Wednesday, October 15, 2008

Grief hits 8 months after dog died

Winston at his prime in 1999, when he was 3 years old

I had a meltdown last week, crying uncontrollably because I missed my dog Winston so much, about 8 months after he died.

The crisis was triggered by my new puppy’s misbehavior on a walk. We were walking past the house where one of his favorite dog-friend’s lives. At least, I was walking past. The pup stopped and refused to keep going. He’s a Great Dane puppy and at five months old he’s already too big for me to force him against his will if he gets really stubborn. I tried every recommended training technique, but in the end I’m sorry to report that I lost my temper and yelled at him. Naturally it didn’t do any good, just scared him. Somehow I managed to pull hard enough to get him moving again.

When we got home I started crying: “I’ll never have a friend like Winston to walk with me!” I couldn’t help thinking of how much better Winston acted on walks. Winston never refused to keep walking, and always had a grateful, upbeat attitude. I had been trying not to compare my new dog to Winston, but a flood of emotions overwhelmed me. I had to admit to myself that I have not gotten over the grief of Winston’s death. I even considered returning the new pup to his breeder because I couldn’t handle him.

That night I ended up going to the online chat group at PetLoss.com. The people there are lifesavers! I get especially great support from the “wolves” there -- regular participants with “wolf” in their nicknames. They come to help others while they themselves are still hurting from the loss of a beloved animal.

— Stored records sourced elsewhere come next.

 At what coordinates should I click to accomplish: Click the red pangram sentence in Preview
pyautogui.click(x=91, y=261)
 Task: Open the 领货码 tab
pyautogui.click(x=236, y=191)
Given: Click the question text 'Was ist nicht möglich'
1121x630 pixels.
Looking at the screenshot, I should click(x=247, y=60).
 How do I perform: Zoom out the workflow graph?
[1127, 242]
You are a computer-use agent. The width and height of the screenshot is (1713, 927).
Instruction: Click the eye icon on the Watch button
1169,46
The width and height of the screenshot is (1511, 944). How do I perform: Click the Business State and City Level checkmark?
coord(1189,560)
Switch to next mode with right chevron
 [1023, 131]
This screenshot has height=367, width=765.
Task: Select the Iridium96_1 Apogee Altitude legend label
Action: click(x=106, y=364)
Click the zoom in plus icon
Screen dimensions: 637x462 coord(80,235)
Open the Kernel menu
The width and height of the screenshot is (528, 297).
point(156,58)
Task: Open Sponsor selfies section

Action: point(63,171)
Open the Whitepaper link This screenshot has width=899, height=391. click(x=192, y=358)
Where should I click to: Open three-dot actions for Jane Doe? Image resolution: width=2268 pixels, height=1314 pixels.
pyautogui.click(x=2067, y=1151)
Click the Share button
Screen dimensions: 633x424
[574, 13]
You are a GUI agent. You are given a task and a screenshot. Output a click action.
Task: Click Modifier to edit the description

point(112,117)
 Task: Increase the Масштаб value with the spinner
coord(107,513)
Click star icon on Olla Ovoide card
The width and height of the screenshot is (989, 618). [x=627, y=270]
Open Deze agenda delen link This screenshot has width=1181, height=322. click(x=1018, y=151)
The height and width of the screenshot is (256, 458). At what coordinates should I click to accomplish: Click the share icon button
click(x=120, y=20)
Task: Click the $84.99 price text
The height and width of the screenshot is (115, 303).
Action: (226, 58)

I went online to the pet loss chat group without resting as I should. And I stayed online for much longer than my body could handle. I ended up getting sick with tonsillitis. But I needed a place to process the grief, and they saved me from dangerously intense grief.

Some especially useful ideas from that night:

• ABSOLUTELY MOST USEFUL IDEA: When Princeton acts up, think about how I would have handled it if Winston did the same thing.

• After they die, our old dog sends us the new dog that they know will need us or will help us smile or that will comfort us. (So Winston picked out the wild new pup for me!)

• I’m not dishonoring Winston by loving the new pup. The old dog may even choose a new pup who is extremely different just so we won’t feel guilty for loving the new one in the same way.

• Sometimes we just have to blow off steam when the new dogs drive us nuts and then go back fresh the next day.

• “Those tears you still find glistening in your eyes for Winston are but a reflection of the love you share with him. The love for this new boy will shine in your eyes one day, but it will never replace that love for Winston.”

• “Amazing thing about a heart is that it will expand to capture all the love it can. You can love your lost baby to bits and yet also love a new baby that needs you.”

It’s been hard for me to see that the new pup needs me. He’s much more self-sufficient and independent than Winston. In addition, his breeder has a lifetime guarantee that if we ever can’t take care of him, we must return him to the breeder and she will make sure that he has a good home for the rest of his life. This is certainly a great lifetime protection for the pup, but it kind of has the reverse effect on me, making me question myself and wonder whether the pup would be better off with somebody else.

When the new pup acts up, it really helps to think, “What if Winston did this?” For example, when I was leash-training Winston, I used a long (25-foot) leash at first. With the new pup, I had always used the 6-foot leash. Now I use the long leash sometimes with the new pup, and he’s much happier on our walks.

The grief didn’t end there. I’m writing a series of posts about other steps I took to handle my grief explosion.